TASK DETAILS = Return the rows verbatim, from the first row through the one containing "coord(1130,285)", with both ends included.

EXTRACTED INFORMATION =
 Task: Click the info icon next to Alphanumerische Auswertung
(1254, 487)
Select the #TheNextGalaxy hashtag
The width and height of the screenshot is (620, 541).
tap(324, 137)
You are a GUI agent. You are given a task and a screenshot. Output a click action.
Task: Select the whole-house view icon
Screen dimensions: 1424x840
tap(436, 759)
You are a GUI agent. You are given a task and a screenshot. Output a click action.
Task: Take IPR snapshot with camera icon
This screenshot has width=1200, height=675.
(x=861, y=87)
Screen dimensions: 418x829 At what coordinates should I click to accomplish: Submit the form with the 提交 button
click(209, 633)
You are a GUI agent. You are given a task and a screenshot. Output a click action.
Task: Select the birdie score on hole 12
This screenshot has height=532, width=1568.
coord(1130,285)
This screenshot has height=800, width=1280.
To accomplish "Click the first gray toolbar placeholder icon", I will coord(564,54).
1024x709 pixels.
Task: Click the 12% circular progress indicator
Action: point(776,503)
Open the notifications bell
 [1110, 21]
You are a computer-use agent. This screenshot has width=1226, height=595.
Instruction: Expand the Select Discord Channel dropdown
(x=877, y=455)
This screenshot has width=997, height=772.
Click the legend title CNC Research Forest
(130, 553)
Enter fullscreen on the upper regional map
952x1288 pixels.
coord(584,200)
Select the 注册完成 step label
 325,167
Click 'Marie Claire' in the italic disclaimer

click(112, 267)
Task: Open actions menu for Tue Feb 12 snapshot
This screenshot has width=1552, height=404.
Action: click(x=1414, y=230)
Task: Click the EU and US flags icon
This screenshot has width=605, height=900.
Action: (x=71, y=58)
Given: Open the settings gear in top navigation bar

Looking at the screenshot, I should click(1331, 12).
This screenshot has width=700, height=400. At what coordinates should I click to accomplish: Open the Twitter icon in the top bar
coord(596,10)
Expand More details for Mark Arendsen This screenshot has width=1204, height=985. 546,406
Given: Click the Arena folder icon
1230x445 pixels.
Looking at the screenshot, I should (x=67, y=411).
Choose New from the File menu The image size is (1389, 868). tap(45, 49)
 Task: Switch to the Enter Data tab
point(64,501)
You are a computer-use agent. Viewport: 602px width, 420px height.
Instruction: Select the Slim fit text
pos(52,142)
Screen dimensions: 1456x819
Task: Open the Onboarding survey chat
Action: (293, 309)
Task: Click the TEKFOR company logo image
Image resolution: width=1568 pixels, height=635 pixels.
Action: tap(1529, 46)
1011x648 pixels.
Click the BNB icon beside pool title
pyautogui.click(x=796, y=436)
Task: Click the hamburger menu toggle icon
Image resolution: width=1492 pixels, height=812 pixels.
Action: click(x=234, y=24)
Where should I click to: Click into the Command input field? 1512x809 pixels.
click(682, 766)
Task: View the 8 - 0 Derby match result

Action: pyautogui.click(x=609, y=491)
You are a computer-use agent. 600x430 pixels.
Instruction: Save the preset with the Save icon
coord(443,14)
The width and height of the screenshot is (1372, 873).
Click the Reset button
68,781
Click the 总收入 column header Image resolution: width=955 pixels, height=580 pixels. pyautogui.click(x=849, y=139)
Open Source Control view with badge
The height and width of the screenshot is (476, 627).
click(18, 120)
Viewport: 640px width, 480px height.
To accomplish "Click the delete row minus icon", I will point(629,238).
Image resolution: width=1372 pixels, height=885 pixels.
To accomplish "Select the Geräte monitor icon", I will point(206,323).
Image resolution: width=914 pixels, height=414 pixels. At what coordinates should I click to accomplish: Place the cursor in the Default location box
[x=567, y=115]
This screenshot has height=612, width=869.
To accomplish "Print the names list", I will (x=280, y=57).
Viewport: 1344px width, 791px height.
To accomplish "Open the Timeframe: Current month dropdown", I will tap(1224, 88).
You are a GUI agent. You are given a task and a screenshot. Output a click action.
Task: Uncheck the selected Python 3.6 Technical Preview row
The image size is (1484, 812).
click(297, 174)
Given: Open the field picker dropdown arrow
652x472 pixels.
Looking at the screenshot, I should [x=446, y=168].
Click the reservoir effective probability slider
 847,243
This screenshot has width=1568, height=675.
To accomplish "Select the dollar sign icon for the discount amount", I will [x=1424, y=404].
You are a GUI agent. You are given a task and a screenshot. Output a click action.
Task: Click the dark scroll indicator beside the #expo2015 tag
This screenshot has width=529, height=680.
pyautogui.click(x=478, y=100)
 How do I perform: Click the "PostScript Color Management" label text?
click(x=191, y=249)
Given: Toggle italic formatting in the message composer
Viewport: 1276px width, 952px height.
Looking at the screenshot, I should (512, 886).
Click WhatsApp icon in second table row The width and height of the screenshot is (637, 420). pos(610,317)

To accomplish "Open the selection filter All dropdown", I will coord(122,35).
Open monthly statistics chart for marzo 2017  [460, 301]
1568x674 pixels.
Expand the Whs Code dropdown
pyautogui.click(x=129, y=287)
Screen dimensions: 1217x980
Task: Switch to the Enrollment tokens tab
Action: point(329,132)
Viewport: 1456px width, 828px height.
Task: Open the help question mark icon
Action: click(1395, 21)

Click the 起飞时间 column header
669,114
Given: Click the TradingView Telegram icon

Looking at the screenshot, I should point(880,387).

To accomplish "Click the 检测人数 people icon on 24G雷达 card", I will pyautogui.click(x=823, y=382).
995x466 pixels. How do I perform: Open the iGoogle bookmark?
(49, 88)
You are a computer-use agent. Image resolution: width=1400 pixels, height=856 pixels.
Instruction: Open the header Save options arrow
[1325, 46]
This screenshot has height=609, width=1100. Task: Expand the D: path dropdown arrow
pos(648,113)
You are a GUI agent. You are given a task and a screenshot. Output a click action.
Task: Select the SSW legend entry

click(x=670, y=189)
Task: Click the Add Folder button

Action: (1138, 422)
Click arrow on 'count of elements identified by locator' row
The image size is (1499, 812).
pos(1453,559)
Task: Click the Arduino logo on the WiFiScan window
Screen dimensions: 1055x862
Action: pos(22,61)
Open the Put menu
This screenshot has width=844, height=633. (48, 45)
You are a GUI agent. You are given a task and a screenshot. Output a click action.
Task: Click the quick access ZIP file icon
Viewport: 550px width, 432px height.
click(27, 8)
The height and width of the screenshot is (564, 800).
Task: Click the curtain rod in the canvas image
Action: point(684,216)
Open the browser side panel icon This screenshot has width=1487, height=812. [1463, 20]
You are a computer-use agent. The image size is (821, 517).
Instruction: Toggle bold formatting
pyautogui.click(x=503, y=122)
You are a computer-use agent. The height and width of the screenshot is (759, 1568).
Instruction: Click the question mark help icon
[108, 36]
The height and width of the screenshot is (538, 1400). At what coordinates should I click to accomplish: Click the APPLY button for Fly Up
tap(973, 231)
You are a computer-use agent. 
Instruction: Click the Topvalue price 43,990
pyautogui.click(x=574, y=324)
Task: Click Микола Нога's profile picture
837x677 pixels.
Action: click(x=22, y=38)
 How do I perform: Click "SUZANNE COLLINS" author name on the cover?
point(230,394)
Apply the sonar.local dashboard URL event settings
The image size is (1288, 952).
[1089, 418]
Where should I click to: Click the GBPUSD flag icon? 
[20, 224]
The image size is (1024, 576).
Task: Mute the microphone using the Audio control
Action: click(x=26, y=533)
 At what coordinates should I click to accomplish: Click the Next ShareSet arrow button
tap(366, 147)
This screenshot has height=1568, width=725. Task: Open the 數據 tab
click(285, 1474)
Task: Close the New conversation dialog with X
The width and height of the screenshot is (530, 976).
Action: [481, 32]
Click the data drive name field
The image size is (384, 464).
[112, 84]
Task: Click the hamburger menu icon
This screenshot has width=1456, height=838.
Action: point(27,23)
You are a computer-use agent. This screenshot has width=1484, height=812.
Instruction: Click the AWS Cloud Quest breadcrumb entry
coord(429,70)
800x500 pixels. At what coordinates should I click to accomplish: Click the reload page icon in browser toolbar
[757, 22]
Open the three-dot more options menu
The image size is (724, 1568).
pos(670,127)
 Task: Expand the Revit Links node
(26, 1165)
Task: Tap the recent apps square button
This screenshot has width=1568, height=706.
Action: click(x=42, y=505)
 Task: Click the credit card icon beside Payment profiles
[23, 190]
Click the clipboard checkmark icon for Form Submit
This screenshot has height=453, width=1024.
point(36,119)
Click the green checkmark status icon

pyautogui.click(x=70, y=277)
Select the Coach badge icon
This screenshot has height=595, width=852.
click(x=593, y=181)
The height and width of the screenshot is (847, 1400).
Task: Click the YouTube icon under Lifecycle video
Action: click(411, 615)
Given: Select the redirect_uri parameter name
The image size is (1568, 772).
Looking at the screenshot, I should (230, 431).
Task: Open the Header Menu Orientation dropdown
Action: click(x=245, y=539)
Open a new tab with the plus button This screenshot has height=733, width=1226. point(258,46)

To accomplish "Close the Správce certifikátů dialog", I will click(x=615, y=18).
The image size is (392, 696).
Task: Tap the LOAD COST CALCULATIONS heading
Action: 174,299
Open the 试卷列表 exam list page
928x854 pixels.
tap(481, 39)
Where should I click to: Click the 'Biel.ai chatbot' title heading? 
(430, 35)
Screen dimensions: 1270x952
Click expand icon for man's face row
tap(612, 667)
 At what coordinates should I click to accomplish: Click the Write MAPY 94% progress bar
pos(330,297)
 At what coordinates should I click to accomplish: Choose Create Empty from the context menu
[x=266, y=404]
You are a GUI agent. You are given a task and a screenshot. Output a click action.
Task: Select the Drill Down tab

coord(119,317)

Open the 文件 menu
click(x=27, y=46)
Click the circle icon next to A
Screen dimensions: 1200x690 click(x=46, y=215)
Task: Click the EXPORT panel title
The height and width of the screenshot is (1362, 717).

SOLUTION FOR THIS TASK =
 Task: Click the info icon next to Alphanumerische Auswertung
(1254, 487)
Select the #TheNextGalaxy hashtag
The width and height of the screenshot is (620, 541).
tap(324, 137)
You are a GUI agent. You are given a task and a screenshot. Output a click action.
Task: Select the whole-house view icon
Screen dimensions: 1424x840
tap(436, 759)
You are a GUI agent. You are given a task and a screenshot. Output a click action.
Task: Take IPR snapshot with camera icon
This screenshot has width=1200, height=675.
(x=861, y=87)
Screen dimensions: 418x829 At what coordinates should I click to accomplish: Submit the form with the 提交 button
click(209, 633)
You are a GUI agent. You are given a task and a screenshot. Output a click action.
Task: Select the birdie score on hole 12
This screenshot has height=532, width=1568.
coord(1130,285)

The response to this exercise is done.